Les légendes sont ici nombreuses : Un sous-marin aurait utilisé les grottes comme abris !! Des anneaux de fer scellés dans la roche pour amarrer des bateaux sont retrouvés à cet endroit !!

L’imagination et le cadre irréel nous font voir un port ancien servir d’abris par gros temps.

Ce qui est vrai :

Vers 1934, faisant route vers Brest, un hydravion amerrit au milieu de l’étang en panne de carburant. Quelques témoins vivent toujours.

Le 31 Décembre 1916, deux adolescents de 13 ans empruntent une barque pour se rendre au milieu de l’étang. A la vue du garde, ils plongent dans l’eau et se noient.

En 1934, le chanoine PÉRENNES signale l’existence d’un camp de l’époque néolithique cerné d’une double enceinte, établi sur un mamelon, relié à la terre ferme par une chaussée naturelle riche en éclats de silex.
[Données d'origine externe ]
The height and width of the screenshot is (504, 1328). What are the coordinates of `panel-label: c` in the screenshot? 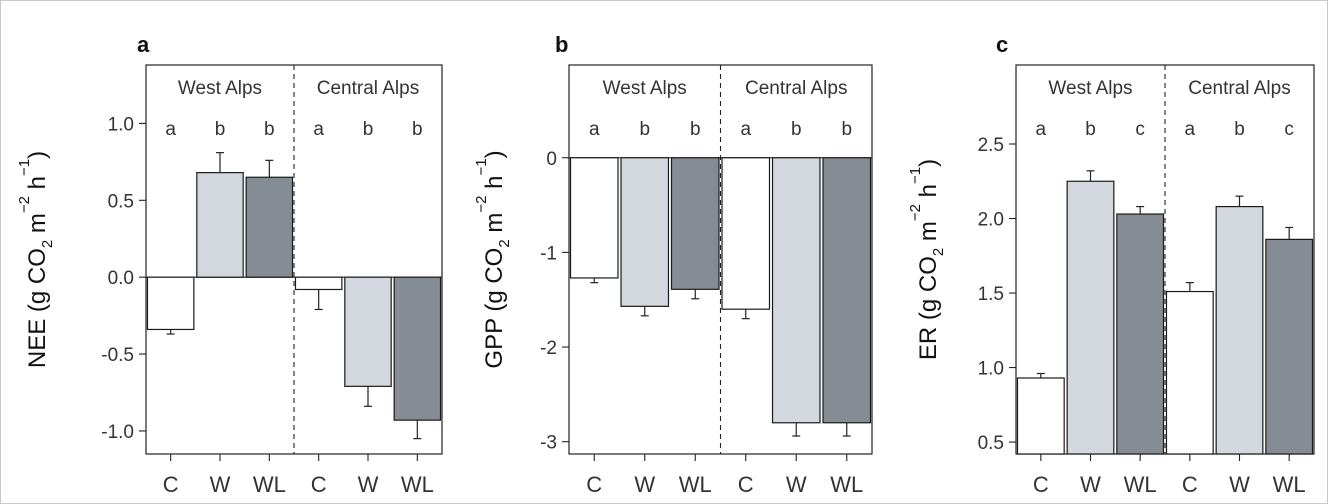 It's located at (1002, 44).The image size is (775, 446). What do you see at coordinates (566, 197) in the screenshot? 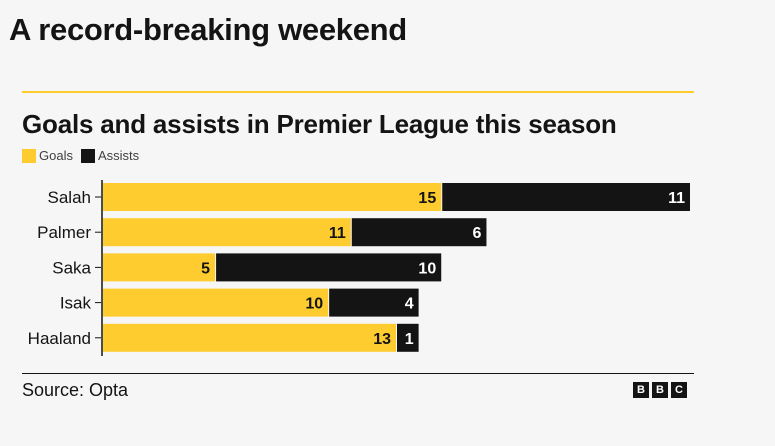
I see `bar-assists-salah` at bounding box center [566, 197].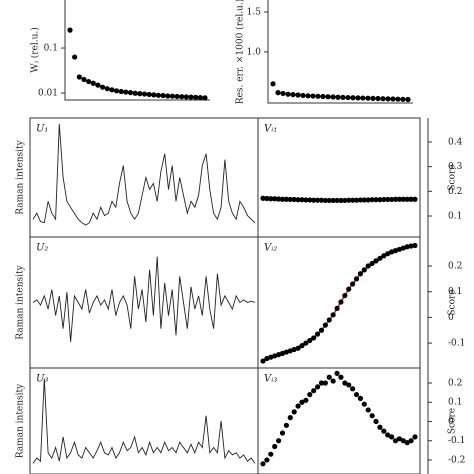  What do you see at coordinates (42, 130) in the screenshot?
I see `panel-title: U₁` at bounding box center [42, 130].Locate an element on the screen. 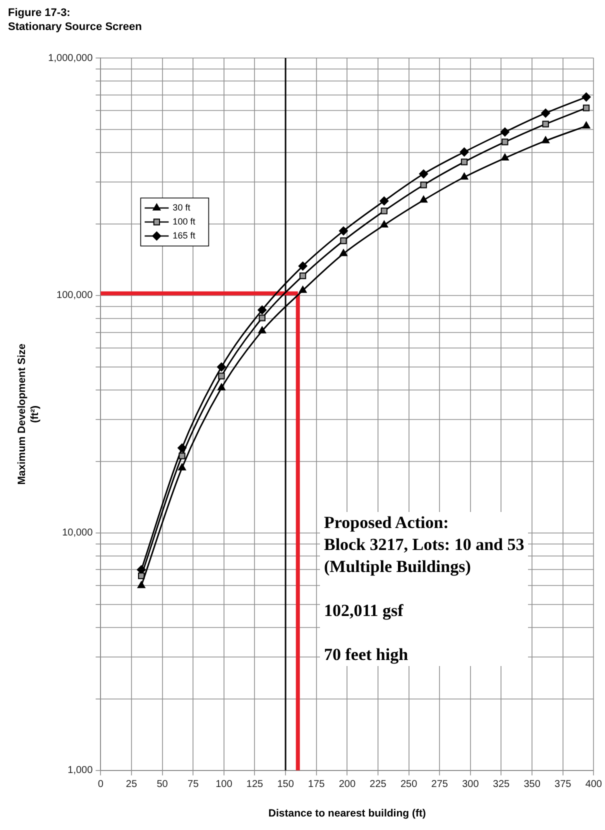 The height and width of the screenshot is (830, 605). x-tick-label: 25 is located at coordinates (132, 784).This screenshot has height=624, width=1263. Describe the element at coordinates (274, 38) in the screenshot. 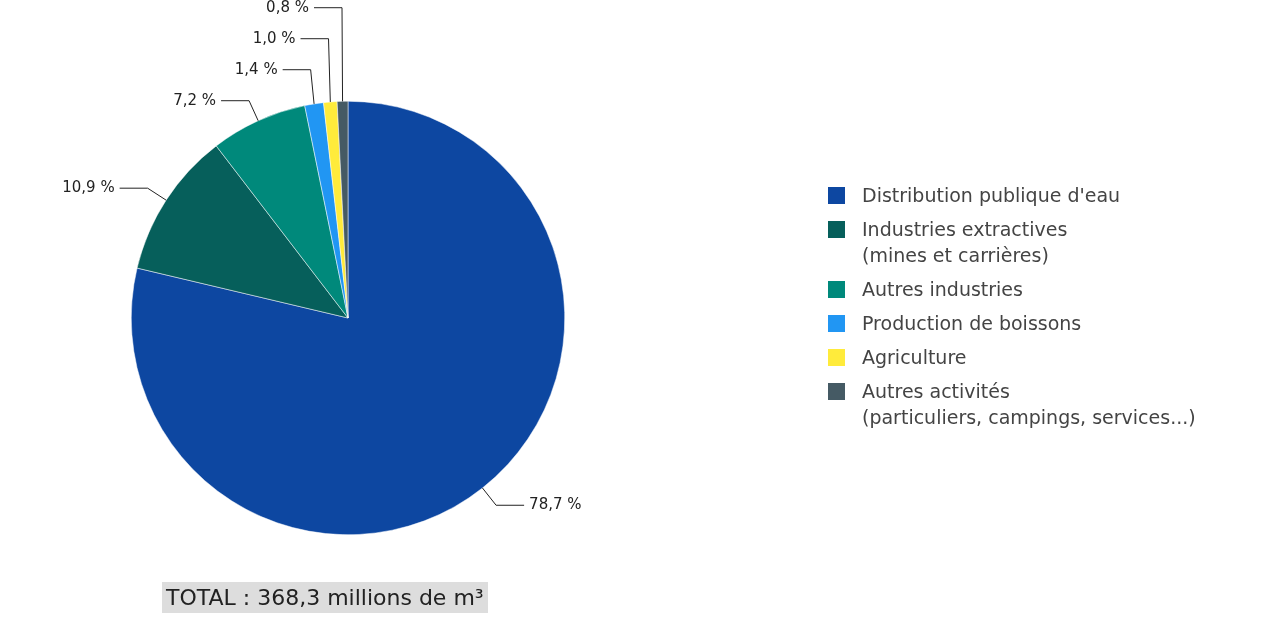

I see `data-label: 1,0 %` at that location.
La hauteur du niveau de l’eau, le travail de la terre font que toutes traces d’occupations anciennes ont disparues.

Nous avons connu deux années de sècheresse exceptionnelles.

En 1949, les semis de blé furent anéantis

L’aqueduc régule le débit de l’étang déjà à sec. Une vanne empêche la mer de l’envahir.

En 1976, l’aqueduc démembré par les tempêtes, gît sur la plage. Le niveau de l’eau n’est plus régulé.

La fenaison et la moisson se déroulent allègrement dans la poussière dorée de ce bel été !

Ciel immuablement bleu, pas le moindre alto-stratus ni cumulo-nimbus au firmament.

Très vite, les champs virent au paillasson, le bétail souffre de la faim et de la soif. le maïs destiné à l’ensilage sert déjà de nourriture ainsi que la paille provenant de Beauce. La campagne résonne de meuglements désespérés, des bêtes sont bradées aux abattoirs !

Faute de mieux, les prairies mitoyennes de l’étang délaissées, car difficiles d’accès font de nouveau d’excellentes pâtures.

Le niveau de l’eau baisse rapidement, l’étang s’assèche. Des centaines, voir des milliers de poissons : anguilles grosses comme un bras d’adulte, carpes, tanches grouillent et se faufilent dans la vase du ruisseau en amont vers l’étang de Bondivy dont les vannes restent closes.

Nous les cueillons à la main au passage de poul-men.

La sécheresse empire jusqu’à la pluie salvatrice de septembre. Elle perdure jusqu’à la toussaint. Cette fois-çi encore, les semis seront impossibles car les terrains sont détrempés.